O’Sullivan rightly observes that some real problems arise from this phenomenon of “shadow diagnoses”. It does create a scenario, for example, where autistic people who experience significant disability (e.g., those who have no perception of danger and therefore require 24-hour supervision to keep them safe) are in the same “queue” for support as those from whom being autistic doesn’t preclude living independently. 

But this is not a diagnosis problem so much as a society problem – health and social care resources are never limitless, and a process of prioritisation must always take place. If I cut my hand on a piece of broken glass and need to go to A&E for stiches, I might find myself in the same “queue” as a 7-year-old child who has done exactly the same thing. Like anyone, I would expect the staff to treat the child first, knowing that the same injury is likely to be causing a younger person much more distress. Autistic individuals are just as capable of recognising that others within the autism community may have needs that should take priority over their own.   
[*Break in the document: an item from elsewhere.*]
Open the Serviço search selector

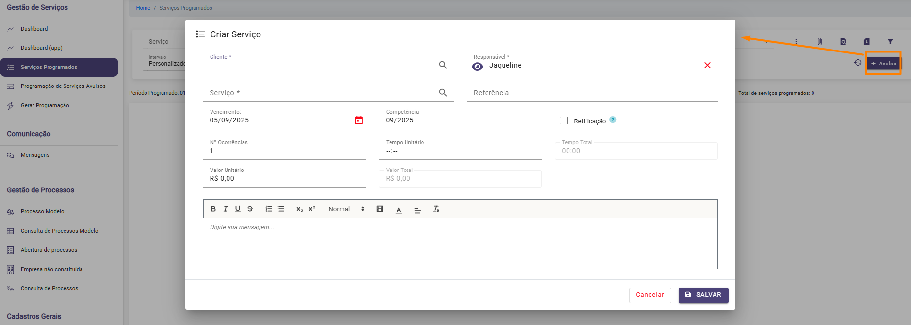443,93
What O’Sullivan overlooks is that there are some equally big positives to “shadow diagnoses” – especially as our society runs on such strongly capitalist lines. When a large proportion of the population starts to experience the same disablement, it becomes economically worthwhile for employers or other authorities to address the problem. To put it another way: If we get a rise in “shadow diagnoses” then we also get a rise in “shadow treatments” – accommodations made in the workplace/society that mean everybody can thrive. As Macaskill puts it:  

“Accommodations then are not about accommodating something intrinsically negative; they're about accommodating something intrinsically different so that it doesn't have to be negative.” 

This can be seen already in many primary schools: where once it was the exception (and highly stigmatised) for a child to wear noise cancelling headphones, they are now routinely made available to all students, regardless of neurotype. This means not only that stigma is reduced for the one or two students who may be highly dependent on headphones, but it also means that many more children can benefit from a break from the deleterious effects of constant noise. 
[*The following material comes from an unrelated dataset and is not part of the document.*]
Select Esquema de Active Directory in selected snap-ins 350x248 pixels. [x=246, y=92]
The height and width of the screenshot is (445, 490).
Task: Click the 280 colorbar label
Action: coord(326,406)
When I read in O’Sullivan’s book that a lot more people are asking for diagnoses, what I hear is that a lot more people are asking for help. I suspect the rise in people identifying as neurodivergent reflects a latent cry of “Stop the world, I want to get off!” This is not to say that those coming forward are not autistic or do not have ADHD (or other neurodivergence) but simply that if our societies were gentler and more cohesive, fewer people with these conditions would need to reach for the “sick role” in order to get by.  

Perhaps counter-intuitively, if we want the number of people asking for the “sick role” to decrease, we actually need to be diagnosing more people! In this way, we push our capitalist society towards adopting “shadow-treatments” – adopting certain accommodations in our schools and workplaces as part of the norm. When this happens, there are benefits not only for neurodivergent people, but for everybody.